Criminology responses

1) The Appellate Process, write a 8-10 sentence detailed paragraph. Cite your sources.

As an introduction to appellate courts, I want to just give you a little information on what an appellate court looks like and how it works. There is no jury in an appellate court, only judges. An appellate hearing is front of a panel of judges. The panel may consist of 3 judges, 7 judges, or 9 (the US Supreme Court has 9 judges). An attorney for each side gives an argument (generally between 15 – 30 minutes, depending on the case). The judges may ask questions during the arguments of the lawyers or after the arguments. The lawyers do not call witnesses, nor do they submit evidence. They simply argue whether the law was followed correctly by the trial court. The appellate court has the transcripts of the lower court, the evidence submitted to the trial court, and the arguments submitted in writing to the appellate court. Once they hear the oral arguments, they then make their decision.

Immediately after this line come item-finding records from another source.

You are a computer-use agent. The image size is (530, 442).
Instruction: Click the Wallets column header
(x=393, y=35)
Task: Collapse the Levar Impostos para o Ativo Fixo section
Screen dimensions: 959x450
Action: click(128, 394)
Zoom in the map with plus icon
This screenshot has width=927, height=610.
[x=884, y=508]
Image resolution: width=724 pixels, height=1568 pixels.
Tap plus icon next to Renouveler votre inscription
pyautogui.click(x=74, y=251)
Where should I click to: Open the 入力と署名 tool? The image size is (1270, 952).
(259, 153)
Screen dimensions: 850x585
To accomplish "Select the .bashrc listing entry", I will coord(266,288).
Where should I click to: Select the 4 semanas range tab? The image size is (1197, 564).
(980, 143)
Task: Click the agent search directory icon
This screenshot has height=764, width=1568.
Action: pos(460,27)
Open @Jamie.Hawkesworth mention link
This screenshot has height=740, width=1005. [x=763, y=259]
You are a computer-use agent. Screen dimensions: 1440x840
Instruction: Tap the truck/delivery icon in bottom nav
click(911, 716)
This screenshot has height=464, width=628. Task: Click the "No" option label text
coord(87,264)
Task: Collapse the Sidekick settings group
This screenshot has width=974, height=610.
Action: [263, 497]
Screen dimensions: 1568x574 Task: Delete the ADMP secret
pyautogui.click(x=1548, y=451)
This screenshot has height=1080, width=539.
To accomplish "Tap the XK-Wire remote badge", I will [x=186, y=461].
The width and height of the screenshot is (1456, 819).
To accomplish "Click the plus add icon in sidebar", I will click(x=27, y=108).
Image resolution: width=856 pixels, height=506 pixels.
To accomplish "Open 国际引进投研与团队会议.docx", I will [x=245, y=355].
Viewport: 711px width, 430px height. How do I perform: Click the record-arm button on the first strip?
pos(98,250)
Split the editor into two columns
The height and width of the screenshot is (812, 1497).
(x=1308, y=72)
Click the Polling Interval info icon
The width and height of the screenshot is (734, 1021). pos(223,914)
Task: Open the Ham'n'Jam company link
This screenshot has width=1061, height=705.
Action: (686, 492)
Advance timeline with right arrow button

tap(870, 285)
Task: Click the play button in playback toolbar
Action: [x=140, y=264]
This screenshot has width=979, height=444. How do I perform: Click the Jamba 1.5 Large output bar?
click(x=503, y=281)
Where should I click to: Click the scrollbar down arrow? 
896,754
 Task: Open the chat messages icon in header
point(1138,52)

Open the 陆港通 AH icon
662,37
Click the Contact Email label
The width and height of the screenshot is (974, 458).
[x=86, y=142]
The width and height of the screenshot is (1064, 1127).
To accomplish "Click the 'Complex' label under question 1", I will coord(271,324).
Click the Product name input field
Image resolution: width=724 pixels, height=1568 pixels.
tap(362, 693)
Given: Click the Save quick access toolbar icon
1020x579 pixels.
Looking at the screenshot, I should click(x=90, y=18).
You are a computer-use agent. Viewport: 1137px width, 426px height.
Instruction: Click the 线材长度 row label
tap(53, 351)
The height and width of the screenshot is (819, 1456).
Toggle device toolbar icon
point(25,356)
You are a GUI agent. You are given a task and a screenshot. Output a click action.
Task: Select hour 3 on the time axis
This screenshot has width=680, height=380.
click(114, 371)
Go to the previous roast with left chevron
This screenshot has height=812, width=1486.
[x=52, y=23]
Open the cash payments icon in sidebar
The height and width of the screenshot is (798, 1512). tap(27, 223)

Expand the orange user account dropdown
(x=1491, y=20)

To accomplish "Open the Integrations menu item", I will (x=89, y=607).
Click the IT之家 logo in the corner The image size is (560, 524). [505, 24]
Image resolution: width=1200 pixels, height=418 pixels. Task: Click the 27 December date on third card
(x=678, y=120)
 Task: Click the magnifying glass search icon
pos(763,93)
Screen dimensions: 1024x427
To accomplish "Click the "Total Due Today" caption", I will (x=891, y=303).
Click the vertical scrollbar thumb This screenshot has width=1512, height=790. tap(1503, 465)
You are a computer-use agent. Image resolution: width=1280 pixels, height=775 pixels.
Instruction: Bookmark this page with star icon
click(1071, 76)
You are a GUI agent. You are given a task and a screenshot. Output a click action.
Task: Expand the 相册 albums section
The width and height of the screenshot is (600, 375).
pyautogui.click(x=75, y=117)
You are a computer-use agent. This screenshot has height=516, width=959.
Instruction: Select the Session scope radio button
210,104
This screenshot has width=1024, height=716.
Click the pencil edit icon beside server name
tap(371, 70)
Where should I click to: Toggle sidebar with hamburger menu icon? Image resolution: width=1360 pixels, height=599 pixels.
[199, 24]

After you watch the video for this week, let’s talk about the following questions/issues.

What is the purpose of appellate courts? How is their job different from that of a trial court?

Give an example of a fact that might be proven in a case, and a law that might be at question in a case. (Don’t use the DUI example in the video).

Then do some research and find a criminal case that was appealed anywhere in the US and tell us the result of the appeal. Was the conviction upheld by the appellate court or was it overturned (thus sending the case back to trial court to a re-trial).

2) write a response to the students paragraph 5 sentences min. Write how you agree with their ideas and add more to it. Do not just compliment the student on their work. Add details of how you agree.

Student response: As it explained in the video the appellate courts have the power and specialist to survey the choices of the trial court, and any judgment won in the trial court. There are three major differences between trial courts and appellate courts. In appellate courts, the lawyers just contend lawful and approach issues under the watchful eye of the judge or a gathering of judges. In the trial courts, the lawyers display confirm and lawful contentions to induce the jury in a jury trial or the judge in a bench trial.The second major difference between the two courts is the judges. In trial courts, there is one judge in the court. In Appeals cases, there are five gatherings of three judges, and in the Supreme Court, there is one gathering of five judges.The last significant contrast between the trial courts and the appellate courts is the part of the jury. A jury is a gathering of citizens who listen in to the realities and settle on choices about the case. A jury is now and then utilized as a part of trial courts to help choose the case.

Example of case EWING v. CALIFORNIA, (2003) . While on parole, petitioner Ewing was convicted of felony grand theft for stealing three golf clubs, worth $399 apiece. As required by the three strikes law, the prosecutor formally alleged, and the trial court found, that Ewing had been convicted previously of four serious or violent felonies. In sentencing him to 25 years to life, the court refused to exercise its discretion to reduce the conviction to a misdemeanor–under a state law that permits certain offenses, known as “wobblers,” to be classified as either misdemeanors or felonies–or to dismiss the allegations of some or all of his prior relevant convictions. The State Court of Appeal affirmed.